1. Freie und Sklaven
Kaser, RPR § 15.1-3
Gai. 1,9
„Die oberste Einteilung des Rechts der Personen ist diejenige, dass alle Menschen entweder Freie
oder Sklaven sind.“
D. 1,5,4 (Florent. 9 inst.)
„Die Freiheit ist die natürliche Möglichkeit das zu tun, was einem gefällt, es sei denn es wird durch
Gewalt oder das Recht verhindert.
(1) Die Sklaverei ist eine Einrichtung des ius gentium, nach der jemand dem Eigentum eines
anderen gegen die Natur unterworfen wird.
(2) Servi werden die Sklaven deshalb genannt, weil die Feldherrn Kriegsgefangene verkaufen und
dadurch retten (servare) und nicht töten.
(3) Mancipia werden sie genannt, weil sie mit Gewalt (manu) aus den Reihen der Feinde genommen
werden (capi).“
2. Begründung des Sklavenstatus
Kaser, RPR § 15.15-18
D. 1,5,5 (Marcianus 1 inst.)
„Die Rechtslage der Sklaven ist einheitlich.
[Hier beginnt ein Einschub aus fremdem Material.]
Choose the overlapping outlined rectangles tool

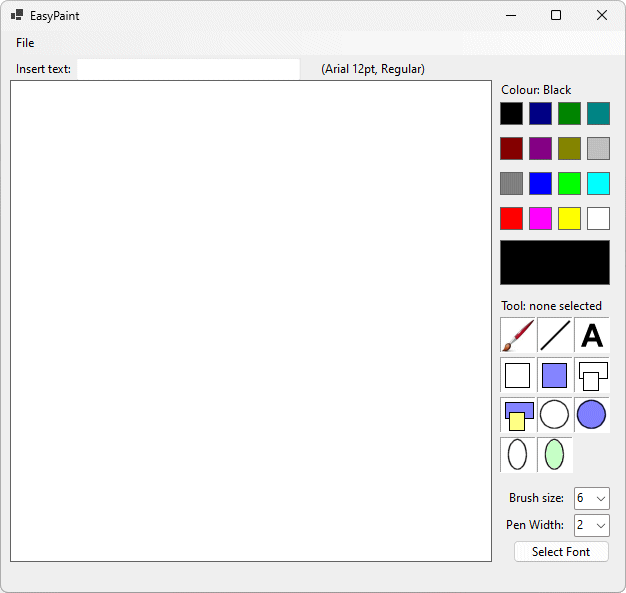(592, 375)
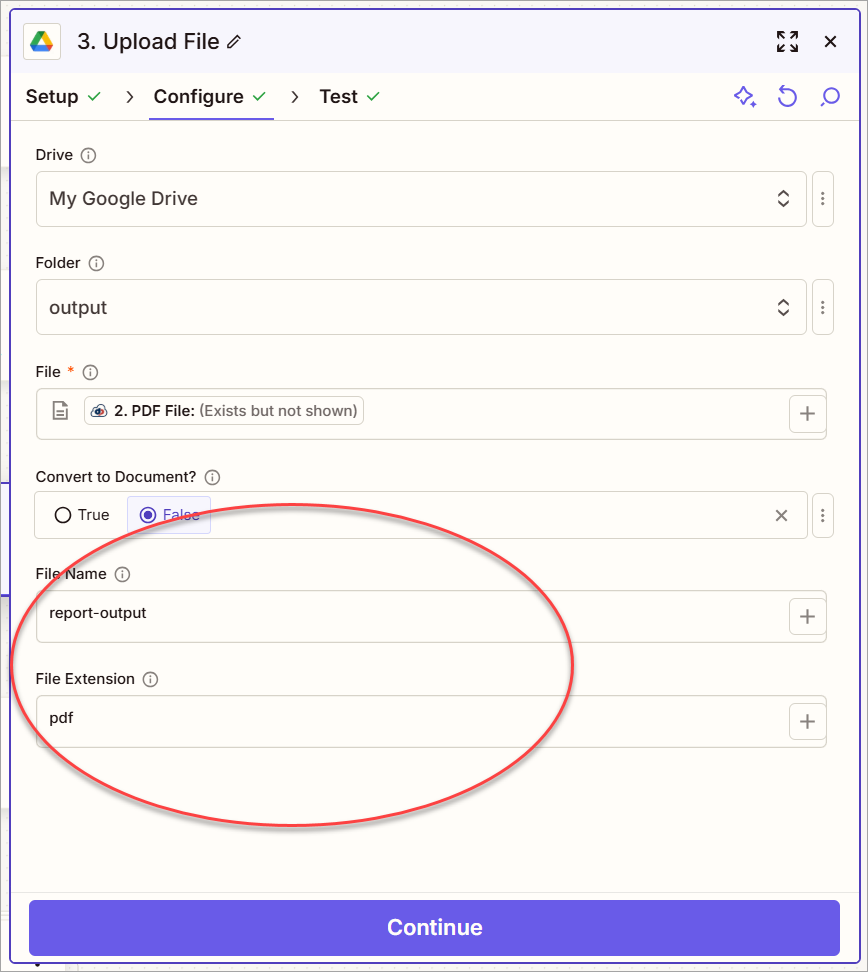
Task: Click the AI sparkle icon
Action: click(744, 97)
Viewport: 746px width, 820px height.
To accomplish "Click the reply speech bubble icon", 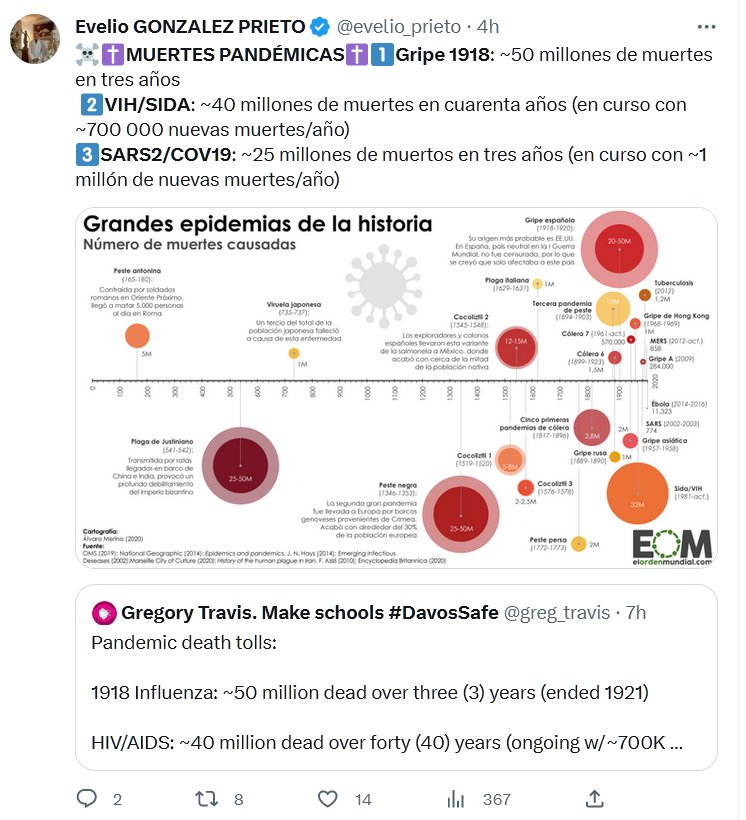I will tap(87, 798).
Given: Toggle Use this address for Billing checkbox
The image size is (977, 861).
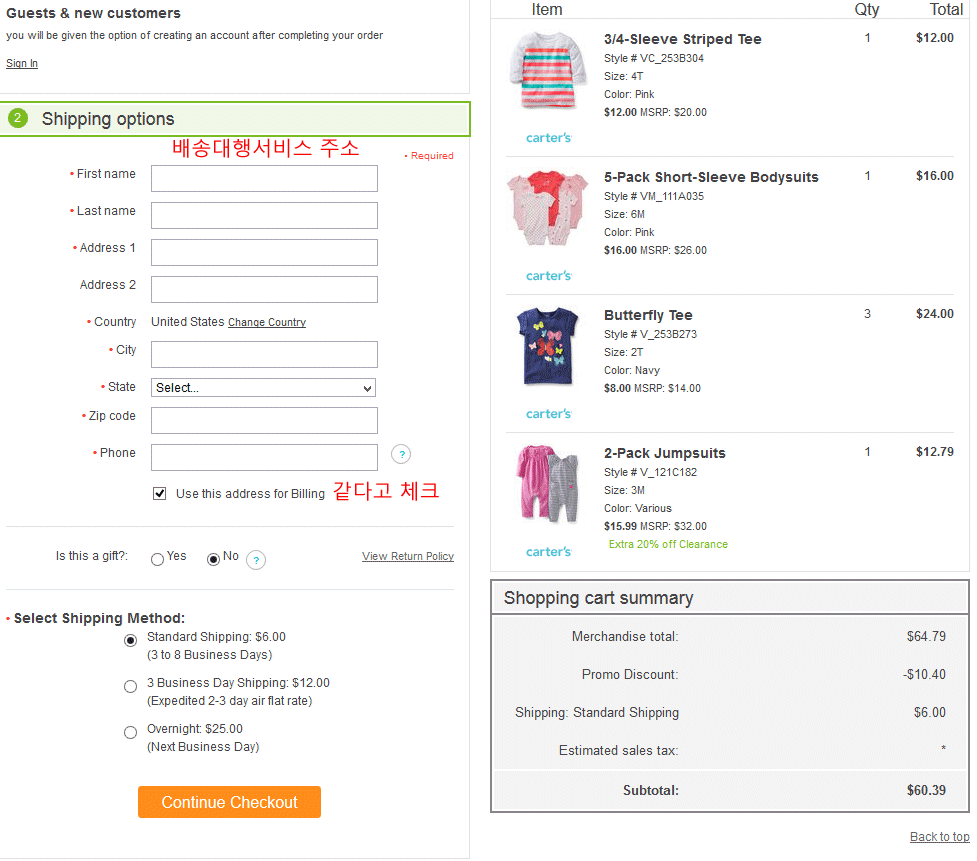Looking at the screenshot, I should 160,494.
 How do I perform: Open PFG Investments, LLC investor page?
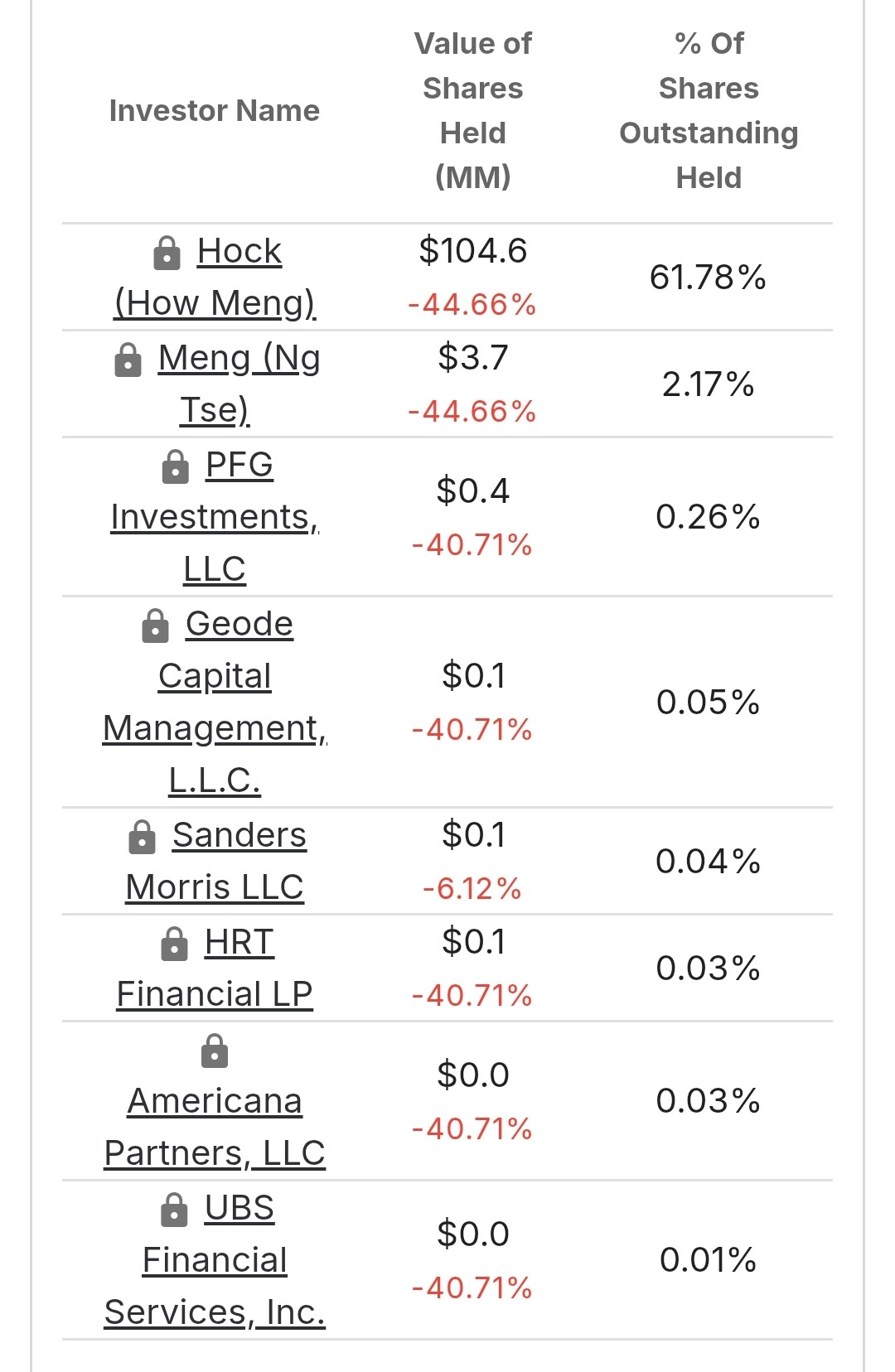pos(215,516)
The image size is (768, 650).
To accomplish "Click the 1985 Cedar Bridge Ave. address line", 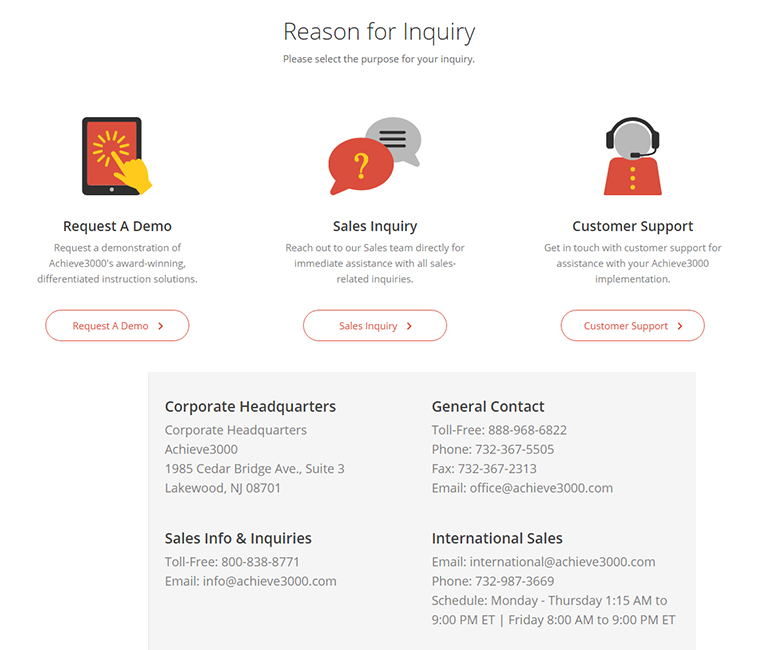I will coord(254,468).
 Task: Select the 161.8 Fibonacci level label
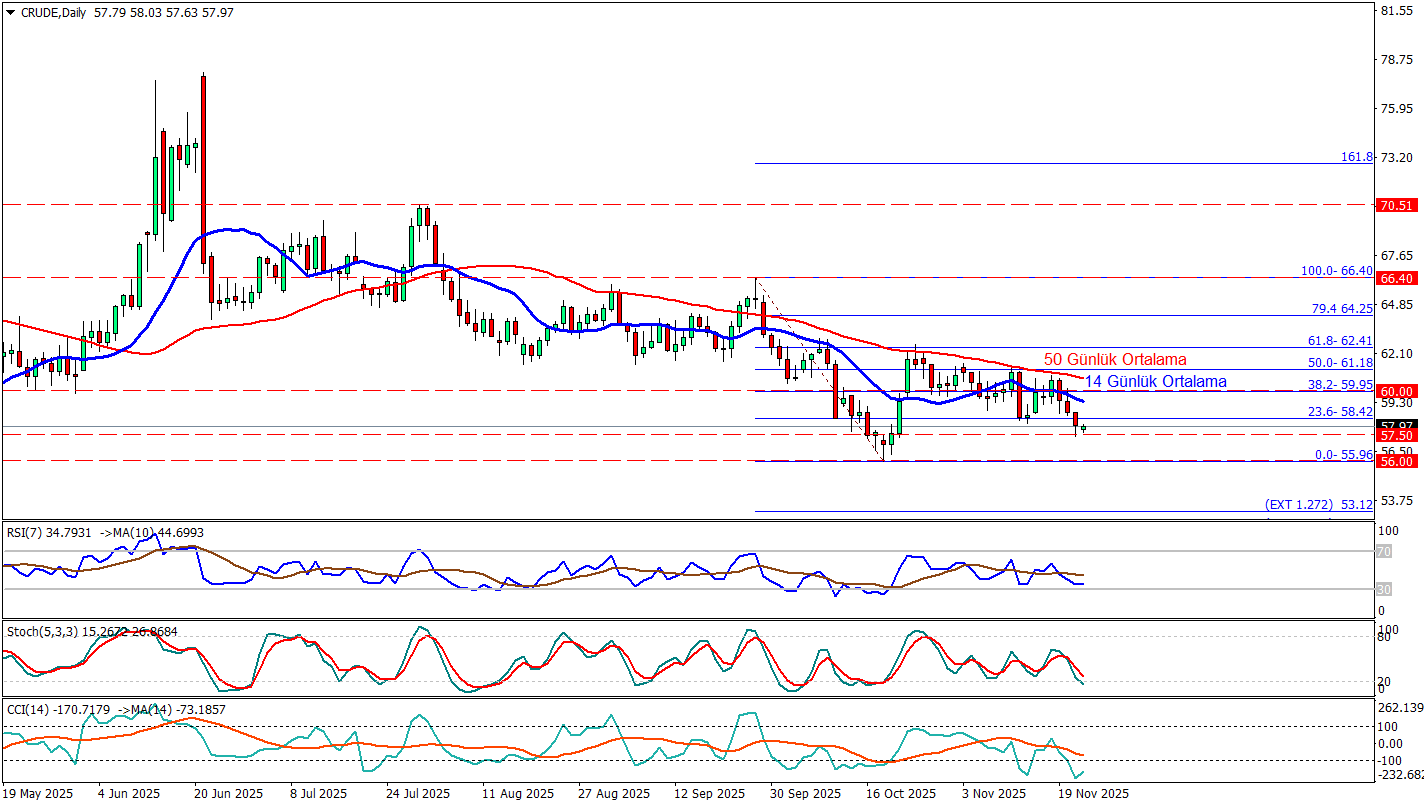pyautogui.click(x=1356, y=157)
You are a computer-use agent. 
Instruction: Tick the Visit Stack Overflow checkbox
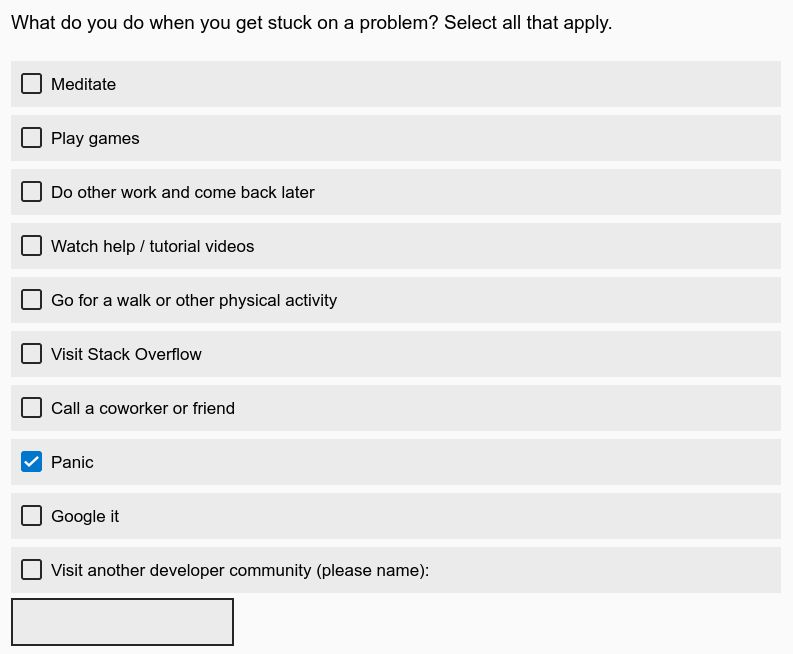(x=32, y=354)
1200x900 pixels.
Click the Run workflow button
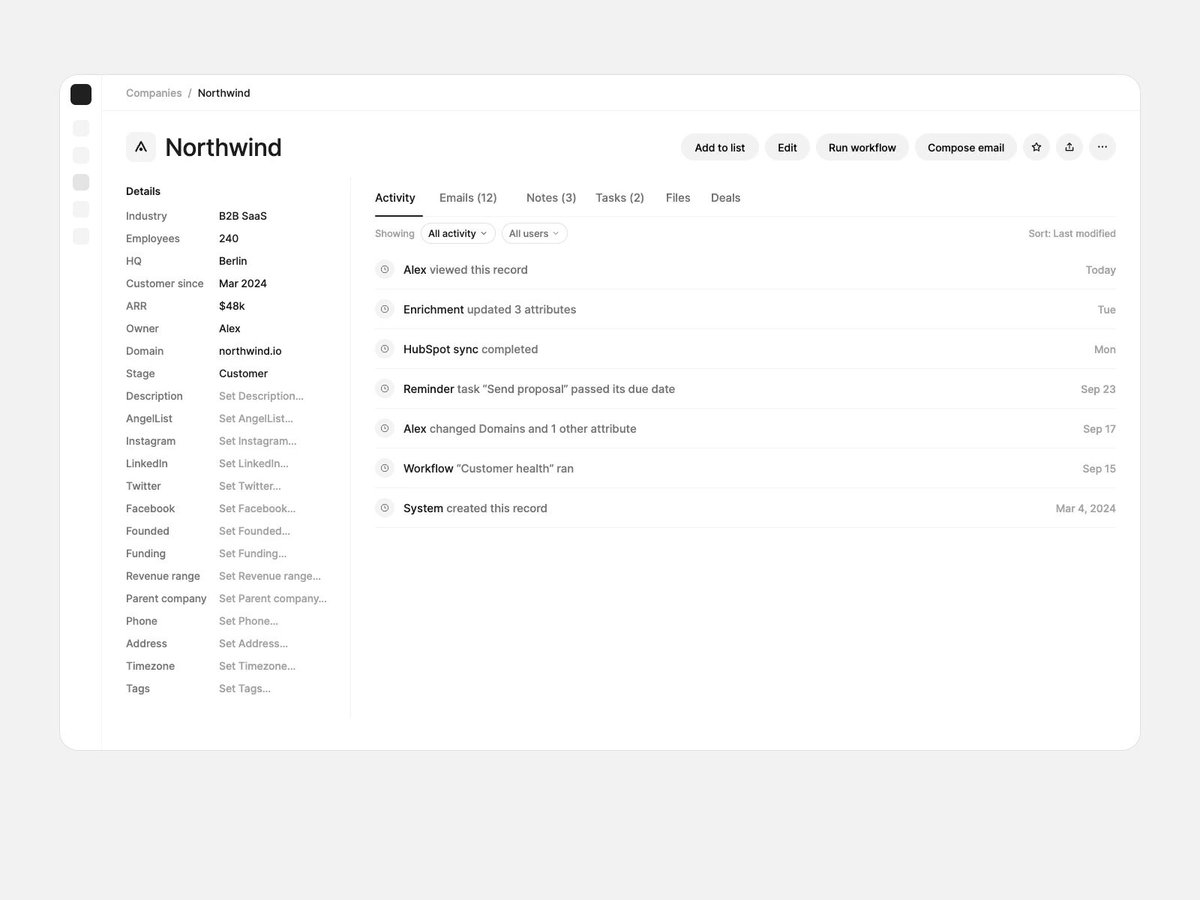[x=862, y=147]
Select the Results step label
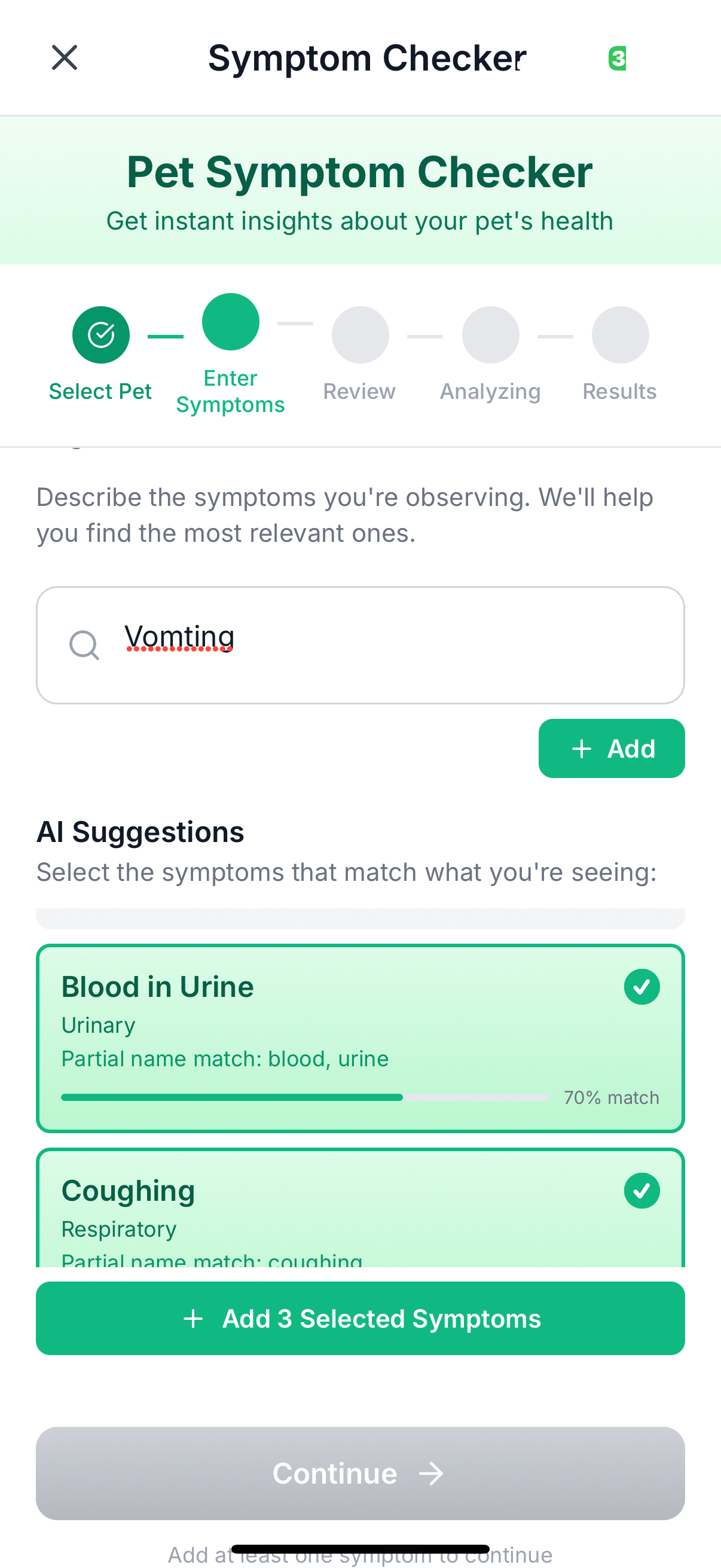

Von den freien Menschen aber sind die einen
Freigeborene (ingenui), die anderen Freigelassene (libertini, liberti).
(1) Die Sklaven aber kommen in unser Eigentum etweder nach Zivilrecht oder nach ius gentium:
Nach Zivilrecht, wenn jemand, der älter als 25 Jahre ist, sich verkaufen lässt, um am Kaufpreis
teilzuhaben; nach ius gentium gehören die Sklaven uns, wenn sie in den Reihen der Feinde
gefangen werden oder von unseren Sklavinnen geboren werden.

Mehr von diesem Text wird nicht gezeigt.